The US Thanksgiving Holiday is coming up this week, and I thought that we might could have some fun with a virtual table of delights from:
…wait for it, wait for it…
As always, Goodboy is correct!
“EVERYBODY” is right – A Thanksgiving celebration wouldn’t be the same without all of you.
This goes for our beloved lurkers, too. If you like reading site but haven’t registered, we still want to hear from you.
So here’s the deal:
Send me the name of your favorite holiday side dish, snack, or other inspired gastronomic delight to submissions@tnocs.com. Please put “Thanksgiving” in the subject title.
But, “Hey, mt,” you say. “What exactly do you want me to send?”
You know us; we’re easy: It can be just the name of a favorite dish. Or a description, a photo, a short recipe or whatever.
And for the artistically gifted amongst you, even a drawing. Any media that you like: watercolors… crayons… chalk…
OK. Sorry, Ix-nay on the alk-chay.
I’ll gather up all of the deliciousness and present to all at a virtual table on Thursday. (But please send me your awesome foodieness ASAP, since I want to do a proper layout…)
And a final note: I’m having a little fun here with the classic Thanksgiving trope of “eating.” But I know that we’re all mindful of those who suffer from food insecurity – not just at the holidays, but for the full 365.
For each and every submission received, I’ll put aside a modest donation. And we’ll have a random drawing – In the comment section on Thursday night – and determine a winning entry.
We’ll donate all of the proceeds to the winner’s local food pantry.
So, let’s do this!
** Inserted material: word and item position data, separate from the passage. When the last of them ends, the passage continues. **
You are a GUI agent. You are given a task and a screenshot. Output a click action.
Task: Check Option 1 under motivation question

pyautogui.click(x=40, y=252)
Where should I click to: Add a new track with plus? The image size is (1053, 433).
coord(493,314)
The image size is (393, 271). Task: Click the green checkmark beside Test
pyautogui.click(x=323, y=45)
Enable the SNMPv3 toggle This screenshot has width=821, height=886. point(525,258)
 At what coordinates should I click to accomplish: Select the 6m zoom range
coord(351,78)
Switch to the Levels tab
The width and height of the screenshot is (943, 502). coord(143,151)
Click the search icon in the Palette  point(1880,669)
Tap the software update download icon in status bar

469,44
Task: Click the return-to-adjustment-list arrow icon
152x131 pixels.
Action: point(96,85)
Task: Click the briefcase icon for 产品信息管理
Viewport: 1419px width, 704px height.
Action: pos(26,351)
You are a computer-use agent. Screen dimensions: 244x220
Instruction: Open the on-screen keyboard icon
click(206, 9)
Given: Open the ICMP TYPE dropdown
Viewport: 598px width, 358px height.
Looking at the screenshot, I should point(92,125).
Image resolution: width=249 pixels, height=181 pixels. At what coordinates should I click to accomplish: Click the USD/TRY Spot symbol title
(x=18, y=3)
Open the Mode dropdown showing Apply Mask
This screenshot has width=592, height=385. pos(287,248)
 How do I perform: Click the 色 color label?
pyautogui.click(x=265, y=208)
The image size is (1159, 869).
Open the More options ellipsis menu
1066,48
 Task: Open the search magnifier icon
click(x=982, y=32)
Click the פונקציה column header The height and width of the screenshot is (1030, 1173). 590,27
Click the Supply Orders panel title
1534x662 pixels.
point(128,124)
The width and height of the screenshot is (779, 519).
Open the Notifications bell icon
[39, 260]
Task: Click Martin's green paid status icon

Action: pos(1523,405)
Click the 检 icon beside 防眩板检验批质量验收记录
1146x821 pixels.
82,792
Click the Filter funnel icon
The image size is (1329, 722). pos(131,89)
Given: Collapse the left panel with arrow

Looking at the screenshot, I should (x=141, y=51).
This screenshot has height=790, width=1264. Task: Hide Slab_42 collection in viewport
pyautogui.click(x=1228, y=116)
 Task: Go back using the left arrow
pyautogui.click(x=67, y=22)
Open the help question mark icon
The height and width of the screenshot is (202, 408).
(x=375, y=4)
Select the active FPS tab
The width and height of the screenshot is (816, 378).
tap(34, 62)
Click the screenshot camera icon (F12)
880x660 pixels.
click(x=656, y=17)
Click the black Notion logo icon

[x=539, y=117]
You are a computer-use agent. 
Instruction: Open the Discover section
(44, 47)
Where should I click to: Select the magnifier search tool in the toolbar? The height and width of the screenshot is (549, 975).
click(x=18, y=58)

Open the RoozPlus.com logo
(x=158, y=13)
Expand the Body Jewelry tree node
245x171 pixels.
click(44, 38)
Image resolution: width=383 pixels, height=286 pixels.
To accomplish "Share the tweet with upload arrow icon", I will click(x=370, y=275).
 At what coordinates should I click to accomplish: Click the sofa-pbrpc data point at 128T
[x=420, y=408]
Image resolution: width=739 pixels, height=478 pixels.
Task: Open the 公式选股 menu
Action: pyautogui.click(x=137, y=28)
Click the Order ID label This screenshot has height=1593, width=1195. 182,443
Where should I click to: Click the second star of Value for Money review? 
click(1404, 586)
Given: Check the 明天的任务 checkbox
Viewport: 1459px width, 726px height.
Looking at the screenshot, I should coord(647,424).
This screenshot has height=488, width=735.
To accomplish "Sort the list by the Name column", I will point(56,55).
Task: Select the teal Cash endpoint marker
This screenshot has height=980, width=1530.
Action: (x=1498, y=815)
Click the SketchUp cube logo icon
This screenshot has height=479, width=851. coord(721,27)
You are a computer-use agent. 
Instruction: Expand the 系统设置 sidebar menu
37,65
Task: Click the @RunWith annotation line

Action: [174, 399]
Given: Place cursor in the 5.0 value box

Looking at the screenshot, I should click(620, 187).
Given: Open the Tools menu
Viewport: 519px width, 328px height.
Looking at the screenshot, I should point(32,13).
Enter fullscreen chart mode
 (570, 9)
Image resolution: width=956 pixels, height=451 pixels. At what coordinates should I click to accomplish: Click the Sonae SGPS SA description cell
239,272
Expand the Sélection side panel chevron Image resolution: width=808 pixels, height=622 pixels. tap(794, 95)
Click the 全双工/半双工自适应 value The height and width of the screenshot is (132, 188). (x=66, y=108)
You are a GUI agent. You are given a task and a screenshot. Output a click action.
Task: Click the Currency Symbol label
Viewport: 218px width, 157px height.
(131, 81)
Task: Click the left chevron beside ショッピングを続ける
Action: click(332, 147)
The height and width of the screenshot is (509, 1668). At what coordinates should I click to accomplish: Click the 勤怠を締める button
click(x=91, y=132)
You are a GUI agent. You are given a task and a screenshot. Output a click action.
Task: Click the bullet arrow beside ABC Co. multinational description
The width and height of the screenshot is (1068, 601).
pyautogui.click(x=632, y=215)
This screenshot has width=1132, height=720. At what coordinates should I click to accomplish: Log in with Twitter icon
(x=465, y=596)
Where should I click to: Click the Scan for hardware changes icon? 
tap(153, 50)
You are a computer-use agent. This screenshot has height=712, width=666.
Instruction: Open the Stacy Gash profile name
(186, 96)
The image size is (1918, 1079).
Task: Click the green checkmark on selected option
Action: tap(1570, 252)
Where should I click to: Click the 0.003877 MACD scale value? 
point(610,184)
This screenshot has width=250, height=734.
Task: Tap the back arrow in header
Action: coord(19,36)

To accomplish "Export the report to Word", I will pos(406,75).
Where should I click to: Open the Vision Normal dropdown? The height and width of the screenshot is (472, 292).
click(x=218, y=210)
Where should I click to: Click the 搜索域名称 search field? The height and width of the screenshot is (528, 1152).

If you’re reading this: stuff my… mailbox with ideas…
…and let’s have the best Friendsgiving yet!
Good on you all,
Views: 56
I have just the thing.
Fattening? Yes.
Immoral? Yes.
Illegal? Not yet.
Sounds decadent. Bring it on!
Terrific idea, mt! Secretary Pete’s giving us DOT folks Wednesday afternoon off, so I’ll have extra time to prep for Thursday’s meal. 🙃
😊
I’m new to this Thanksgiving thing but I’m sure I can rustle up a little local speciality for the table.
Let me have a think.
Mmmmmm food…….
Rumbledethumps perhaps?
I prefer the name to the reality of that dish!
I’m guessing “pudding.”
Of course, we can’t have any if we don’t eat our meat.
I mean, honestly, how can you have any pudding if you don’t eat your meat?
Ah, yes. Holiday memories of-
WRONNNNG, DO IT AGAIN…
And if you don’t eat your meat you’ll not just miss out on pudding you’ll grow up to be a fascist fantasist.
Roger, Roger.
He doesn’t understand his own writing.
You may have inadvertently stumbled onto something. There’s a certain pudding that you eat along with your meat. I mean you could save it for after your meat and fill it with ice cream but that would be just weird.
Favorite Friends Thanksgiving memory – Joey wearing Phoebe’s maternity pants to Thanksgiving dinner.
Favorite personal Thanksgiving memory – Thanksgiving was always with my mom’s side of the family in Philly. The Kids Table would be set up in the living room with the Cowboys game on TV. Mandatory communication relays from us watching the game into the adults in the dining room how badly the football game was going for the Cowboys. There was never a positive spin, because in the Phildelphia metro area, the Dallas Cowboys were evil incarnate, and must always be vanquished by whomever they were playing…
All updates were provided via shouts. Of course.
I loved being at the kids’ table until I was 30, when some of the older generation began passing away and I was promoted.
Lars Von Trier laughed.
Nom nom nom! Looking forward to the tasty stuff. 😋
Oh, this poor turkey. He needs to get that condition of his looked at by a good veterinarian epidemiologist.